(1.) THE appellant was tried for murder of Keshav Uttam Naik under section 302 I. P. C. and for causing disappearance of evidence in relation to the said murder under section 201 I. P. C. The prosecution had in all examined 18 witnesses in support of the said charges. The learned Additional Sessions Judge, Panaji, has, vide judgment dated 17th March 1998, held the appellant guilty under section 304 Part I, I. P. C. as well as section 201 I. P. C. The appellant has been sentenced to undergo 10 years rigorous imprisonment and fine of Rs. 2,000/-, in default simple imprisonment for 6 months under section 304 Part I, I. P. C. and to undergo 2 years rigorous imprisonment and fine of Rs. 1,000/-, in default to undergo 3 months simple imprisonment under section 201 I. P. C. The sentences are ordered to run concurrently. The period of detention during the trial has been set off under section 428 Criminal Procedure Code.

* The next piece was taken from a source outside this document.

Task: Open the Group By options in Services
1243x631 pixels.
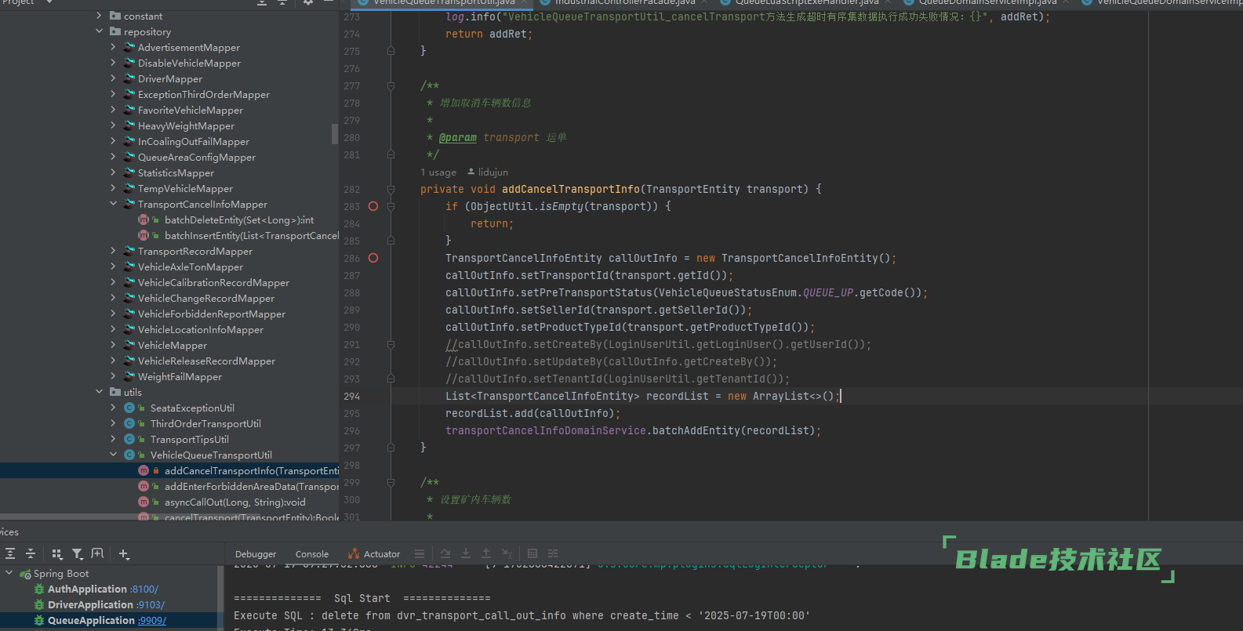Action: (x=56, y=553)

(2.) LEARNED Advocate Shri Lotlikar, appearing on behalf of the appellant, has urged before us that the trial Court has based the conviction of the appellant primarily on the evidence of P. W. 3 Subash Naik coupled with the evidence of Dr. Audi P. W. 9 and, besides that, there is no other incriminating circumstance against the appellant. According to Shri Lotlikar, initially the case was registered as accidental death and, in fact, some of the family members of the deceased, namely, P. W. 4 and P. W. 5 are said to have reached the scene of offence after they heard shouts of the mother of the deceased stating that Keshav (deceased) had fallen in the well. Learned Advocate Shri Lotlikar took us through the evidence of P. W. 3 as well as evidence of Dr. Audi P. W. 9 and evidence of Gurudas Naik P. W. 7 and has pointed out that eventhough P. W. 3 Subhash Naik has stated that he had informed Gurudas Naik P. W. 7 immediately after the incident that the appellant had assaulted the deceased, yet Gurudas Naik P. W. 7 does not at all speak of the fact of Subhash Naik P. W. 3 having informed him of this fact. He then pointed out that, according to P. W. 3 Subhash Naik, it was only one blow with sharp edge of koita on the forehead of the deceased but the corresponding injury, according to Dr. Audi P. W. 9, is stated to have been caused by blunt weapon. It was then pointed out that Dr. Audi P. W. 9 does not rule out the possibility of all the injuries being caused on the person of the deceased as a result of fall from a height and rolling down on a rough surface. The dead body of the deceased is said to have been found in the well. He, therefore, contends that not only the evidence of Subhash Naik P. W. 3 does not inspire confidence, it does not get corroboration from the medical evidence on record. On the basis of the above submissions it was urged that the prosecution had failed to prove the charges against the appellant and as such, the appellant is entitled for acquittal.
(3.) LEARNED Public Prosecutor Shri Faria tried his best to support the prosecution and urged before us that there is no reason whatsoever to disbelieve the testimony of Subhash Naik P. W. 3, who has categorically stated that he saw the appellant giving a koita blow on the forehead of the deceased; that, according to Dr. Audi P. W. 9, injury No. 1 which was found on the forehead was sufficient, in the ordinary course of nature, to cause death. Thus, according to him, the assault about which P. W. 3 has deposed is fully supported by the evidence of Dr. Audi P. W. 9. He pointed out that the trial Court has believed Subash Naik P. W. 3 as well as the evidence of Dr. Audi P. W. 9 and there is absolutely no reason to interfere with the findings of the learned Additional Sessions Judge.